What is it they say? it’s easier to raise a healthy child than to help a damaged adult? something like that? well that’s me.

The fucking universe i had around me as a child was much too fragile and happened so harsh and so quickly that i didn’t know what i could do to change it. I protected my little brother the best that i could… and to a point myself. but there comes a time when survival kicks in and you become like an abused dog. you stay because you have nowhere else to go. you don’t know who to go to for help. or how to help yourself… so you… stay.

i would also like to add that raising a healthy child only goes so far…. so long as you have singular guardianship (i mean when you aren’t hordes and hordes of foster parents and three failed adoptions- i mean one singular set (or even a single parent)). Because foster families in themselves are temporary. but different things happen in different places. sometimes they are good, sometimes they are bad. sometimes they abuse you, sometimes they don’t. mixed messages gets nobody anywhere. Fast.

- Information provided -
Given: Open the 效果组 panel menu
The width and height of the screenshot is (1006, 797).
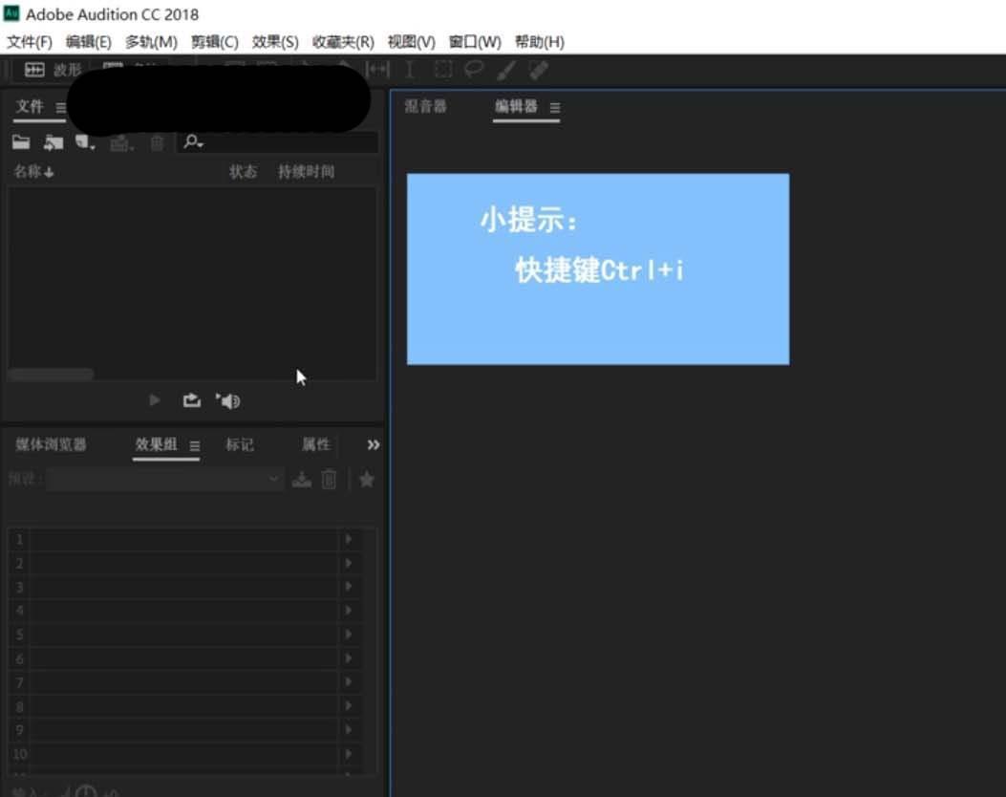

...

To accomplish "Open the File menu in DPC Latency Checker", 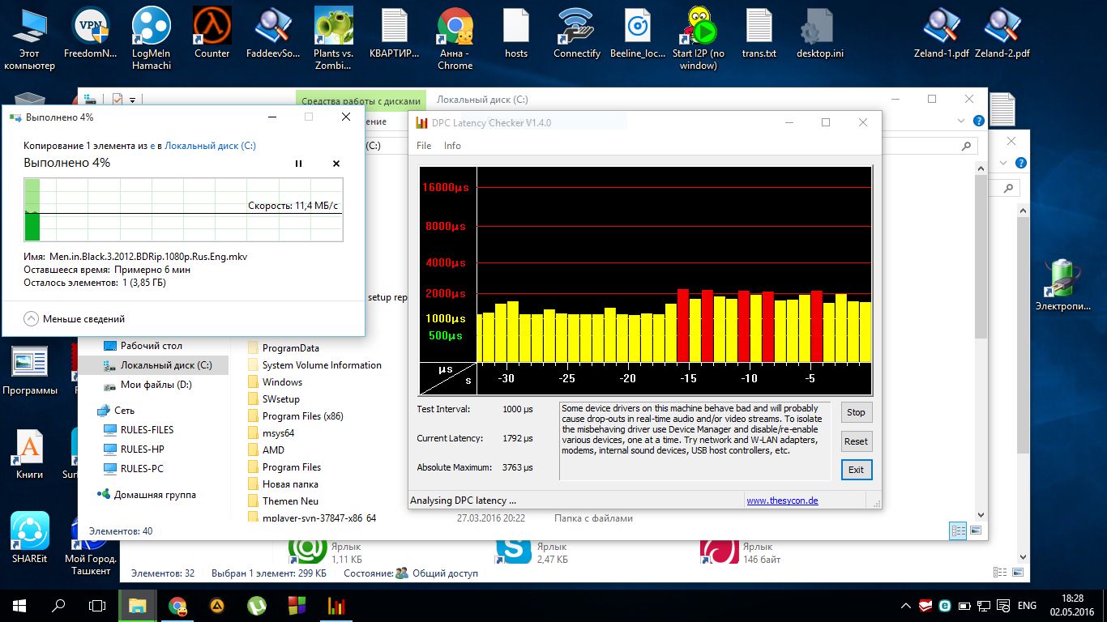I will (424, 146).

==

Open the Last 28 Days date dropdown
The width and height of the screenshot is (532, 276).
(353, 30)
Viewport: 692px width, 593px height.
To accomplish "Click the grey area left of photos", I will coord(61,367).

- Goal of the exercise -
Carry on the personal account of growing up through foster care, starting right after its last sentence. The records were drawn from a separate source and are unrelated to the text.

- Answer -
i have been having nightmares and insomnia a lot lately, and worry i might have undiagnosed bipolar or borderline personality disorders. i have no motivation for any thing and all of my creations have come to a standstill as i sit  around and watch the hours tick painfully by.

i have had thoughts of self injury and mutilation (not necessarily suicide, and no plans of it)… self harm releases endorphins which makes us feel better. but it is extremely harmful in the long run. it’s not healthy. just like running to alcohol or drugs (mary jane, aside). And it is HARD to battled the demons without those crutches… without that ARMOR.

i figure eventually i will get better…. but i know i will never be completely fixed.